Mostly she plays card games on it, listens to Nascar scanners and once a month she pays bills.

I backed everything up on our backup system and bought the restore disk for about twenty-five dollars.

But, it hasn't crashed yet.

Its about one year old.
 
Stay away from the Celeron Processor : it is a slow and old CPU
 
Acer : Intel Pentium Dual Core T4200 : 2 - 2.49GHz

with this dual core cpu its like having a single 3.0+ ghz cpu. This def needs to be your choice
 
Stay away from the Celeron Processor : it is a slow and old CPU

This is a simplistic and incorrect view of the Celeron. It's as modern as (m)any of the other processors out there. The latest Celeron is a cut down version of Core 2 Duos, so it isn't true to say it's old. Celerons have always been the same basic core as any of the other Pentiums but with less cache memory and sometimes advanced features disabled. Cache memory can sometimes impact on performance, but it can be irrelevant depending on what you're doing. Whether it's slow, as I said in a previous post, really depends on what you are using the computer for.

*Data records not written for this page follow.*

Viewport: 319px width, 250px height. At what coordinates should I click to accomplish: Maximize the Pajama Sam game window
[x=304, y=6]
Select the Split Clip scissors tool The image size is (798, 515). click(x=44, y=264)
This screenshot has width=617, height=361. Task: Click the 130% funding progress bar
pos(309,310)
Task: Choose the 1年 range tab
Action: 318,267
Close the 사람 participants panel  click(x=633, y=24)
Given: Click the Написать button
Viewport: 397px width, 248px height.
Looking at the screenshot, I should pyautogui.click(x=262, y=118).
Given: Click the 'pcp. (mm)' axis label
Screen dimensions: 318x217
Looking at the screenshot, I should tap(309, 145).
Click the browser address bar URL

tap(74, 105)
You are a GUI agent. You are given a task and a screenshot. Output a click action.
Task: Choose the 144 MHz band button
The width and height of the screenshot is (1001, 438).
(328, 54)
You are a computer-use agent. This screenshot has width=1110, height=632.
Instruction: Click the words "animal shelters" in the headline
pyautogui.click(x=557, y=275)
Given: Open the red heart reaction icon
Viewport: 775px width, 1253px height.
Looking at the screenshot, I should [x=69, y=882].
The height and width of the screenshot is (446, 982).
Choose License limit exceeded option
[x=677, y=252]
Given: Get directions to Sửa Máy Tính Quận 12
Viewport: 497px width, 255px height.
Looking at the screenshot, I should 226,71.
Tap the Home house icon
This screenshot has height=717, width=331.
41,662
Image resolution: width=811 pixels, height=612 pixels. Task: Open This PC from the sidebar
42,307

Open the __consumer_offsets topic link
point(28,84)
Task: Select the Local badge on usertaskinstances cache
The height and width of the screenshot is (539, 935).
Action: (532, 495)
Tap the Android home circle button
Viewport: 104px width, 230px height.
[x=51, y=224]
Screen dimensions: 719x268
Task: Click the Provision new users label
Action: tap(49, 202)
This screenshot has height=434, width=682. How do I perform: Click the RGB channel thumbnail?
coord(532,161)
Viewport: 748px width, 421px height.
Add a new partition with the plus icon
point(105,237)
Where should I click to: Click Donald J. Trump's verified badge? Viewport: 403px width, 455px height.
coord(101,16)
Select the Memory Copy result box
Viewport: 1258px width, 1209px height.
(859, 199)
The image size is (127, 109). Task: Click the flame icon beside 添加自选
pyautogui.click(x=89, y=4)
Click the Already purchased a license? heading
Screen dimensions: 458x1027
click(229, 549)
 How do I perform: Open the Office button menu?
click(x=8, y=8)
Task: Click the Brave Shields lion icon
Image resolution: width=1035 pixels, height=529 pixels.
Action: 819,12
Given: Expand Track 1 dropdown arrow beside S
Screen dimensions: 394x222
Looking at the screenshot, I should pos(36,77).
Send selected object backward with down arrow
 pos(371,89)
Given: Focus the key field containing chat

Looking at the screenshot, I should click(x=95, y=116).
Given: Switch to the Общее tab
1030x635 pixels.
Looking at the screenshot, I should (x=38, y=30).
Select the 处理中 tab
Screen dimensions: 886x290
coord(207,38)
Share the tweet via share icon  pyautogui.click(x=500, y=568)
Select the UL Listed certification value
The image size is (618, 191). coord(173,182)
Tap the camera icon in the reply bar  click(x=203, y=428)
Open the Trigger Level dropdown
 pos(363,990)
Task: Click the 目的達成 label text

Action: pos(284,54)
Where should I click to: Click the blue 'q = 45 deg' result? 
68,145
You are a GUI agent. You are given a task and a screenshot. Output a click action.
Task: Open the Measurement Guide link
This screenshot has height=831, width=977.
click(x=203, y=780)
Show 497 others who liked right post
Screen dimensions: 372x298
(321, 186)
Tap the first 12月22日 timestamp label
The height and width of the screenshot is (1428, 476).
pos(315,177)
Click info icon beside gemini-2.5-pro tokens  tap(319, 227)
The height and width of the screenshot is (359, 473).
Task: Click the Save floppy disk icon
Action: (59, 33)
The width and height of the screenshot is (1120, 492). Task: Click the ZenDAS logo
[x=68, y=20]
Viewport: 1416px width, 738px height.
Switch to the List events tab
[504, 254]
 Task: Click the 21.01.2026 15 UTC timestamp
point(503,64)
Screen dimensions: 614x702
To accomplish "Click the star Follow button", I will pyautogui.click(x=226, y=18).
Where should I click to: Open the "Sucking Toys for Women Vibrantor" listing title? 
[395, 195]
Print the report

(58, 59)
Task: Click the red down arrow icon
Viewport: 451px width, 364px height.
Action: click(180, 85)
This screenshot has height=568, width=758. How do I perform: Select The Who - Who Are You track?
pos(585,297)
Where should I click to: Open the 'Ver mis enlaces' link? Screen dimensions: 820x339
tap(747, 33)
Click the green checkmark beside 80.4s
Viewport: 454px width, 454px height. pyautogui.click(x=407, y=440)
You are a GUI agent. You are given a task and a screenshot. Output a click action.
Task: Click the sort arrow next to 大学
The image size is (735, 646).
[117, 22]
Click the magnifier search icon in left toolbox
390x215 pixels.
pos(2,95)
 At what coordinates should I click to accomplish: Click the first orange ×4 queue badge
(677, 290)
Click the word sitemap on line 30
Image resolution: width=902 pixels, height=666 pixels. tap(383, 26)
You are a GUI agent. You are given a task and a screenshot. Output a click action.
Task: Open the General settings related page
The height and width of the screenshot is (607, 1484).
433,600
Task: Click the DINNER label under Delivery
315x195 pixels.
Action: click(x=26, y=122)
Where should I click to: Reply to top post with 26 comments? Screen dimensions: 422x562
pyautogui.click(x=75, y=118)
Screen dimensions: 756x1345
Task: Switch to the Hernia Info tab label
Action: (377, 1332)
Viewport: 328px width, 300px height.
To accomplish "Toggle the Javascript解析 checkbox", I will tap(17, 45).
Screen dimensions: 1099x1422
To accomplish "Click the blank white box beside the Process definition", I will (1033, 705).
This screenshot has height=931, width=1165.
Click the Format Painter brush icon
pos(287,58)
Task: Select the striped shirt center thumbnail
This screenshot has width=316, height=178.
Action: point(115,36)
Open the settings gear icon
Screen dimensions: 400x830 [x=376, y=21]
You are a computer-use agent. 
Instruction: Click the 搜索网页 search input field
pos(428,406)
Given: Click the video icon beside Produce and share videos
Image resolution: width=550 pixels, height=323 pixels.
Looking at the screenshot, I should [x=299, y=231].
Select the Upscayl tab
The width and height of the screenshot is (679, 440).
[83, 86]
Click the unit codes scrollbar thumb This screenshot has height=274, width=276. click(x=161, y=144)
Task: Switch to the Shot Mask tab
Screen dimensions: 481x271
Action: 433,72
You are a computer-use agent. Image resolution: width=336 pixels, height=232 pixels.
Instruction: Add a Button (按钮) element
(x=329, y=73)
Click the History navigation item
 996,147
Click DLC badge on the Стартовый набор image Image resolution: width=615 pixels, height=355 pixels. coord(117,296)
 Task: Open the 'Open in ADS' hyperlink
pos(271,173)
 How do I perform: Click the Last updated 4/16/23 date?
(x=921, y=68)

My current workhorse is a 3GMhz P4 which is at least three years old and it flies for just about everything I do. Going to a Core 2 Duo seems to help with things like movie encoding, but makes absolutely no difference with graphic intensive things like Second Life (over my P4).

From what you're using it for, the photo manipulation will be the sternest test and that will probably be as dependent on he amount of RAM as much as much as the CPU for casual usage. If you're going to be using Vista, you'll need at least 2GBytes for it to be usable (for pretty much anything). If you use an older version of Windows or a different OS altogether you'll get away with far less.

Of Acer, Toshiba and Compaq, Acer are the most plasticky and (in the UK anyway) seem to have the least interested support team when you have a query. Compaq are HP these days so you (I) would assume it would have the best build quality. Toshiba have been solid machines in my experience.

The fact remains that any of those machines for your uses will be just fine. Maybe you should try the keyboards and glide pad to see which one feels best for you.